INSTRUCTIONS TO FOLLOW:
Below are some entries. Repeat exactly the lines from the one with "Choose the Orange tag label" through the one with "Task: Expand the 設計とプランニング dropdown", and only those.

PROVIDED INFORMATION:
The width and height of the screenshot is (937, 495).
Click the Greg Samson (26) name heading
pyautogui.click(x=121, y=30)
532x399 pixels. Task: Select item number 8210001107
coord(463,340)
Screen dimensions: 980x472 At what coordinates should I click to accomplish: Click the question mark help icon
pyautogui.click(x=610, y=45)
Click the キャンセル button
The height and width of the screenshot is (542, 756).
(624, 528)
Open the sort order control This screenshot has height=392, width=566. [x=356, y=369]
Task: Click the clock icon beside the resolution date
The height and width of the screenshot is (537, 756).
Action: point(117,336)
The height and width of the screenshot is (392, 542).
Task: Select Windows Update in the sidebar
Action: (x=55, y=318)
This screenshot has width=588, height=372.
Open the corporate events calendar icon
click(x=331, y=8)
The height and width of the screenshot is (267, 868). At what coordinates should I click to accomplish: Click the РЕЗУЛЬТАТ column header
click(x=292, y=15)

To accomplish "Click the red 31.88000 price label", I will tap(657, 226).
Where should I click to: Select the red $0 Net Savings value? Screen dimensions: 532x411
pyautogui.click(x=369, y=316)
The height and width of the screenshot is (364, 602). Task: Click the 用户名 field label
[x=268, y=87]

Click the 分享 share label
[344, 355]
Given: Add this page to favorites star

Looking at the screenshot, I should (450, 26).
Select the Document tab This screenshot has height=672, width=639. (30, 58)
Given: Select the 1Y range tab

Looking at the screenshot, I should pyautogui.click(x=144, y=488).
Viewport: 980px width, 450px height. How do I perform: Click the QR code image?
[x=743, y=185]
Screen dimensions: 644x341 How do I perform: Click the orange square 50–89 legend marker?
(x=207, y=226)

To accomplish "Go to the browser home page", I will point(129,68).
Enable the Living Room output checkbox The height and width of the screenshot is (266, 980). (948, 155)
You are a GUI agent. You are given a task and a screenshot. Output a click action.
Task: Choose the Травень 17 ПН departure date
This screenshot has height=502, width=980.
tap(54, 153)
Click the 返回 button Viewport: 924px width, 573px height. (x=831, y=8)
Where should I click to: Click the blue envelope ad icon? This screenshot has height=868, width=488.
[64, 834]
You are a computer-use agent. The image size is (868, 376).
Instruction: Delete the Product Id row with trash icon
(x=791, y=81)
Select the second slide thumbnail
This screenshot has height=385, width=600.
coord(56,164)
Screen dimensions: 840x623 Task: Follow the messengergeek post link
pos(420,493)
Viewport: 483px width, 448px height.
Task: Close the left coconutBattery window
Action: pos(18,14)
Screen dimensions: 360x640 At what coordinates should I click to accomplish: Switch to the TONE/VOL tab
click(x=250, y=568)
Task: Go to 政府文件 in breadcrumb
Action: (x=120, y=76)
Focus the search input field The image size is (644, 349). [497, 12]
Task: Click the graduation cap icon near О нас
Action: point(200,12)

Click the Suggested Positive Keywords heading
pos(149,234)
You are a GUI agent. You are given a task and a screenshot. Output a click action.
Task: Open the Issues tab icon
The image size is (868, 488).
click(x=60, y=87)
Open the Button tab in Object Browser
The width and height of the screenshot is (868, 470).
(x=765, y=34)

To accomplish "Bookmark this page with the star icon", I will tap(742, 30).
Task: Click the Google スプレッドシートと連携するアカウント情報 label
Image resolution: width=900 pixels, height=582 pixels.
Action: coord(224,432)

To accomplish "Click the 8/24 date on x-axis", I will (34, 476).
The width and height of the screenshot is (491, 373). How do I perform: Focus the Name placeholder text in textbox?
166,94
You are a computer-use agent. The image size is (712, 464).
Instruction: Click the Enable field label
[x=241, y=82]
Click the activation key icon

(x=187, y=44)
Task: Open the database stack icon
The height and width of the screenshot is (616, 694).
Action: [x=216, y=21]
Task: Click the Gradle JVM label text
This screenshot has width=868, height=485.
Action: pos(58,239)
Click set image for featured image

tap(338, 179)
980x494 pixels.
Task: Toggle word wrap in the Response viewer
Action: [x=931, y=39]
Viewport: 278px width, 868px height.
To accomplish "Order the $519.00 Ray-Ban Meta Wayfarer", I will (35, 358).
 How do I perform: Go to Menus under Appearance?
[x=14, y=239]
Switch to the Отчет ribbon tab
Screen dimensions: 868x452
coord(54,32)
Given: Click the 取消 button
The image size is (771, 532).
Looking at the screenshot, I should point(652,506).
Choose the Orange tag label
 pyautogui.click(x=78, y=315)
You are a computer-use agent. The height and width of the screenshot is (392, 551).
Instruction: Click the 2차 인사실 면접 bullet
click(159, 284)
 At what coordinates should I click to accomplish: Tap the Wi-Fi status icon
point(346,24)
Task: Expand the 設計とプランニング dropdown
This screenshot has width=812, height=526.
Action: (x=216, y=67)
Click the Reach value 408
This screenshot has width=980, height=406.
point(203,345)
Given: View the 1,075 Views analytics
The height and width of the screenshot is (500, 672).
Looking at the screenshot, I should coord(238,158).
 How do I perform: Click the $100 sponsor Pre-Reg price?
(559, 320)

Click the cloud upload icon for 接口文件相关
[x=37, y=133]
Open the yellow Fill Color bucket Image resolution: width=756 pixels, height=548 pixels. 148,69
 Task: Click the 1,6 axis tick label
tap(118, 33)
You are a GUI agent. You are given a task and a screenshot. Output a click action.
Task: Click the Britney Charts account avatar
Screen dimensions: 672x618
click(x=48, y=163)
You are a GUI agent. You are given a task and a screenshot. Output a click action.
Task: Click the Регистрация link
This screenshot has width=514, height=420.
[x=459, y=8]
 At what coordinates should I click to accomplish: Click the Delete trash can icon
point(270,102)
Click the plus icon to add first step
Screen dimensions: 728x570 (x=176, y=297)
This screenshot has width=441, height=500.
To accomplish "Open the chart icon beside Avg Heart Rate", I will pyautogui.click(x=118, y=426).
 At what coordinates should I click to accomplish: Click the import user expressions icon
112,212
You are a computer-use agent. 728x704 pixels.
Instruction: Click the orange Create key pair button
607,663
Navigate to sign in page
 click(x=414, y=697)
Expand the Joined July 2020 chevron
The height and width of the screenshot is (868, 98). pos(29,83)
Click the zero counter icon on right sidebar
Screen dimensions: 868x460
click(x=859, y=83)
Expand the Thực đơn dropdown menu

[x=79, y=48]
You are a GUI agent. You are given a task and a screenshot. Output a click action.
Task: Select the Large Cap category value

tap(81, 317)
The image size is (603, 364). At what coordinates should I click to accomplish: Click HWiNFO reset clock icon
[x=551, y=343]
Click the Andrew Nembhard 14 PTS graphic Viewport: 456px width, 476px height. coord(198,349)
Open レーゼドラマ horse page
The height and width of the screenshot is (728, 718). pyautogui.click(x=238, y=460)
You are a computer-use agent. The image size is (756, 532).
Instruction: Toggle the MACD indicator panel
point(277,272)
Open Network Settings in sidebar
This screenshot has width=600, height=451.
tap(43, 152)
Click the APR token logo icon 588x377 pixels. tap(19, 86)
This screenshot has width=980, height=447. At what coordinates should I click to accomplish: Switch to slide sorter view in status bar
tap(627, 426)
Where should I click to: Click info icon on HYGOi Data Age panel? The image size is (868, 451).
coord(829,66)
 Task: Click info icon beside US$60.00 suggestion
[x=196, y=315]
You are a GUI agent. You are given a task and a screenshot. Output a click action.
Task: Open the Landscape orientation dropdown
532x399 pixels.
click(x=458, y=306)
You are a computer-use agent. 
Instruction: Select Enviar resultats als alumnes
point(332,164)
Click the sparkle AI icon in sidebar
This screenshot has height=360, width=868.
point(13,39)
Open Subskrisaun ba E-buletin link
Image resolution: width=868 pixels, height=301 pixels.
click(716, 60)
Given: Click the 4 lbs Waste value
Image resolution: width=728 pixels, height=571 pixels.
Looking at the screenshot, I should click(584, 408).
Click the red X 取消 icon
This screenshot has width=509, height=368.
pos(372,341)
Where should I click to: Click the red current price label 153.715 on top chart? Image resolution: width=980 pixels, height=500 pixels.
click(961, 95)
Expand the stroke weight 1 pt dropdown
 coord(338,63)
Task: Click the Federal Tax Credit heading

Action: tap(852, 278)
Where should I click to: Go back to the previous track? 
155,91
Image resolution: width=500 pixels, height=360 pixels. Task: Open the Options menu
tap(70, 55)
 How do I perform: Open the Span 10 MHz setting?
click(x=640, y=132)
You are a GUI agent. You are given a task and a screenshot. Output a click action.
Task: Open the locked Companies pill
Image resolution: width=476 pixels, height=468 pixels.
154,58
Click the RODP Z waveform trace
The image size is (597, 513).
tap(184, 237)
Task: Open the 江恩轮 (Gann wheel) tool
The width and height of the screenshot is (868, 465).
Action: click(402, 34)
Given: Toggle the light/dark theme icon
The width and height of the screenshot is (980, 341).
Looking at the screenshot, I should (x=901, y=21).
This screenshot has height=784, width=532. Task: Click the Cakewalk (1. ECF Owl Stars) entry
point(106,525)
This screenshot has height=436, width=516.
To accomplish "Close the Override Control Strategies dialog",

ANSWER SECTION:
Choose the Orange tag label
 pyautogui.click(x=78, y=315)
You are a computer-use agent. The height and width of the screenshot is (392, 551).
Instruction: Click the 2차 인사실 면접 bullet
click(159, 284)
 At what coordinates should I click to accomplish: Tap the Wi-Fi status icon
point(346,24)
Task: Expand the 設計とプランニング dropdown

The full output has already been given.